Así pues, volverá la religión, pero bajo otras formas, además parece imposible un compromiso con las viejas religiones. No es una época de reacción lo que nos aguarda, no es una vuelta a lo ya vivido, sino el progreso hacia lo nuevo.

¿Hacia qué cosa nueva? ¡Esperemos!

Al final de la conversación, lanzo una pregunta, como una flecha hacia las nubes:

—¿Conoces a Swedenborg?

—No, pero mi madre tiene sus obras, y te diré más, le han ocurrido cosas extraordinarias.

¡Del ateísmo a Swedenborg no hay más que un paso!

Yo le pido a mi amigo que me preste las obras de Swedenborg, y el Saúl de los jóvenes profetas me trae Arcana coelestia.

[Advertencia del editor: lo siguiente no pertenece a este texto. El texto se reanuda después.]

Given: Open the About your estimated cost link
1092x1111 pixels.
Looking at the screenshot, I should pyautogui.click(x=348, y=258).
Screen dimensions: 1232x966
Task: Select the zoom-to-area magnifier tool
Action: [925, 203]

Al mismo tiempo me presenta a un joven al que las potencias han perdonado, un hijo pródigo que me cuenta una aventura de su vida completamente análoga a las mías, y comparando nuestras tribulaciones se hace la luz, y nos sentimos liberados, con la ayuda de Swedenborg.

Doy gracias a la Providencia, que me ha enviado a la pequeña ciudad despreciada, para llevar a cabo la expiación y encontrar en ella mi salvación.